Are there certain addicts who shouldn’t explore being California Sober?
The idea of ‘California Sober’ is a paradox. True sobriety means abstaining from all substances, including alcohol and marijuana. So going California Sober isn’t really pursuing sobriety, it’s moderating substance use.
For some, this method may be an effective expression of sober curiosity. But for people with substance use disorders and serious chemical dependencies, engaging in any level of substance use can be a slippery slope. Marijuana and alcohol are both mind-altering substances, and for people with addictions, it often blurs the lines between acceptable and unacceptable substance use, introducing many opportunities for relapse.
On top of this, your judgment, coordination, short-term memory, and other cognitive functions are impaired while under the influence of alcohol and marijuana. As a result, a person with an addiction might be easily influenced to use the very substances they’re attempting to avoid while using these “safer” substances. If you know you have a serious problem with drugs or alcohol, California Sober might not be the right approach.
Are doctors actually adopting the term CS?
Medical professionals do not recognize California Sober as an official term or reliable form of addiction treatment. This is a socially circulated term without foundations in the medical community.
Many have expressed their increase in alcohol consumption due to the pandemic. What is your advice to get back on the “sober” track?
The COVID-19 pandemic introduced a range of new mental and physical health issues for people across the U.S. If you started drinking more during the pandemic, you’re not alone. Factors such as anxiety, increased stress, loneliness, depression, and social isolation had significant impacts on drinking habits for many people looking for ways to cope.
If you saw a change in your alcohol consumption during the pandemic and want to make changes toward a sober lifestyle or more moderated drinking habits, start by assessing your current alcohol consumption. Be honest with yourself about how much you’re drinking on a daily or weekly basis. Then, create realistic goals, such as limiting yourself to one alcoholic beverage per week. If you’re not sure you can do it alone, invite a friend or family member to join you so you have an accountability partner.
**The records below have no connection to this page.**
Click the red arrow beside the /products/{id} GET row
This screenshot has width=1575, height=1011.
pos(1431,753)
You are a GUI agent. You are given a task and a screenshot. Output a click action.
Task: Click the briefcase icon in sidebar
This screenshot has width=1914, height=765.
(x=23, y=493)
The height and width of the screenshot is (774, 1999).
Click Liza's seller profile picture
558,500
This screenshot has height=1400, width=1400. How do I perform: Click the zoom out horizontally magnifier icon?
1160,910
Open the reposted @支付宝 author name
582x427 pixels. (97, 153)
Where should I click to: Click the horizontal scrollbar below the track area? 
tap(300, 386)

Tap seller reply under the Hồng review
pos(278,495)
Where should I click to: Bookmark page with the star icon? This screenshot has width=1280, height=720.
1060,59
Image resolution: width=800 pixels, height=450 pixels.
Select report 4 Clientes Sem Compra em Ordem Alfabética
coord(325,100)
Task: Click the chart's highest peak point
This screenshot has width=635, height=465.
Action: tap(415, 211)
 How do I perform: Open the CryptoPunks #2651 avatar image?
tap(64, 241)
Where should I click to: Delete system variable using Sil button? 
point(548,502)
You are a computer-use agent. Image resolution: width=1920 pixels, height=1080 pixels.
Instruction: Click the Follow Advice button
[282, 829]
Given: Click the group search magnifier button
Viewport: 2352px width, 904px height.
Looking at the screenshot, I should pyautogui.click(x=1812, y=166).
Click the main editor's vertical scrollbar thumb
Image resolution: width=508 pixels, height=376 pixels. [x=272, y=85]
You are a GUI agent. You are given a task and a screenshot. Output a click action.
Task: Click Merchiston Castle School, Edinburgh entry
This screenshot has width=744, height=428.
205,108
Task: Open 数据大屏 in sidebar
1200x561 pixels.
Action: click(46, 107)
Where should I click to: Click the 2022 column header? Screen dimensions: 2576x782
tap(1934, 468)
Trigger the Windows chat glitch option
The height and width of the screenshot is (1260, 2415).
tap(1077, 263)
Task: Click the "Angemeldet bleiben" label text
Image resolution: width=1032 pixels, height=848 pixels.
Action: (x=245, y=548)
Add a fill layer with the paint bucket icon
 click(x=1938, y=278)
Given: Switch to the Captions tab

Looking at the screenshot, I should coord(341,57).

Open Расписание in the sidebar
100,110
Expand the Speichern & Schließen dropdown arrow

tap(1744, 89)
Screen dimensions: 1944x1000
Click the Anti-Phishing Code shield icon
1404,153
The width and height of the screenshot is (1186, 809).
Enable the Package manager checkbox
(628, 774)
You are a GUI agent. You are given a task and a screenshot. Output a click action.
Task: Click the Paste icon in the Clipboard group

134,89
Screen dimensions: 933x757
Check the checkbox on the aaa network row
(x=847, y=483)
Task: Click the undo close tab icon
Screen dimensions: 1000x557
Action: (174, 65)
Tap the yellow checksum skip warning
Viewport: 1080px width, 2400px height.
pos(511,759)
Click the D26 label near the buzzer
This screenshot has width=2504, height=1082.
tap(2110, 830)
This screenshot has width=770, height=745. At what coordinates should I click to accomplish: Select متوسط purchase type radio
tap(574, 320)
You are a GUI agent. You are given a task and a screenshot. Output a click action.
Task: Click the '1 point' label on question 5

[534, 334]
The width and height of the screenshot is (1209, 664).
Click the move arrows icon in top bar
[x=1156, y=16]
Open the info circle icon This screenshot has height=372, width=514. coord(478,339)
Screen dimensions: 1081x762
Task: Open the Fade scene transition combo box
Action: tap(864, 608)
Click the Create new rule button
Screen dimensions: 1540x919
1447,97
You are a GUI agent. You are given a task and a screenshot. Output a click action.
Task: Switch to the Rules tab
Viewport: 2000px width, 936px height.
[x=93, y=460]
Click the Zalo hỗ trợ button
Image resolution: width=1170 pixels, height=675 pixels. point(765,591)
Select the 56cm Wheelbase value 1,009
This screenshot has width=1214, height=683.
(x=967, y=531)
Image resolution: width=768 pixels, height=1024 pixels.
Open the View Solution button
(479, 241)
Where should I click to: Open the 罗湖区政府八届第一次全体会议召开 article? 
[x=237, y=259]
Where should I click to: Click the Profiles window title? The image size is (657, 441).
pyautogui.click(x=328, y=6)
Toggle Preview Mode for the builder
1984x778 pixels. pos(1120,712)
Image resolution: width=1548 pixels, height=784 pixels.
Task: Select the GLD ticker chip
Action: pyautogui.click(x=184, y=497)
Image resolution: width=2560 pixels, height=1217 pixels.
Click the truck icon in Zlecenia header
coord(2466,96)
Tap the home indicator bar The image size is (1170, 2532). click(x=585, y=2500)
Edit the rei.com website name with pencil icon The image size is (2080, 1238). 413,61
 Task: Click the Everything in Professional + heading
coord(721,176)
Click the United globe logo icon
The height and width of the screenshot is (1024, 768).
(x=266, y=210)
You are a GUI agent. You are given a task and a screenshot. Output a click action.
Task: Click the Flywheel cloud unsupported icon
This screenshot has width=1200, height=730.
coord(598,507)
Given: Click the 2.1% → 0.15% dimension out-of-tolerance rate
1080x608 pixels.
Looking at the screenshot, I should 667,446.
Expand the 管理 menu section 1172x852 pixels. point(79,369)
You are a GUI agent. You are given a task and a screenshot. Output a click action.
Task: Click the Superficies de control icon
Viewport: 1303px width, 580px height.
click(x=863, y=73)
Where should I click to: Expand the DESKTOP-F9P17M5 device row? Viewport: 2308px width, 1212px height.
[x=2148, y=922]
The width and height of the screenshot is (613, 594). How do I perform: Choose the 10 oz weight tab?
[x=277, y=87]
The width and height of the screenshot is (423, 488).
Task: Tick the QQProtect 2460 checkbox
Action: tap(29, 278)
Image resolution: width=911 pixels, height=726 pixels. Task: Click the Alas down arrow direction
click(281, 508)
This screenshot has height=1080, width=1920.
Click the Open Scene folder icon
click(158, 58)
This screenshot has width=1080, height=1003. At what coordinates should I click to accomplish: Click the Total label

If you’re interested in going completely sober, pinpoint the reasons and circumstances surrounding your alcohol use. Do you typically drink when you’re stressed, at a social gathering, or feeling bored? Find healthy alternatives and replace drinking with a new activity, such as going on a hike or meditating. If you find it difficult to stick to your goals and can’t stay sober, consider reaching out for professional help. Talk to a therapist or addiction treatment specialist about getting started with a program that can help you to stay sober and regain your physical and mental health.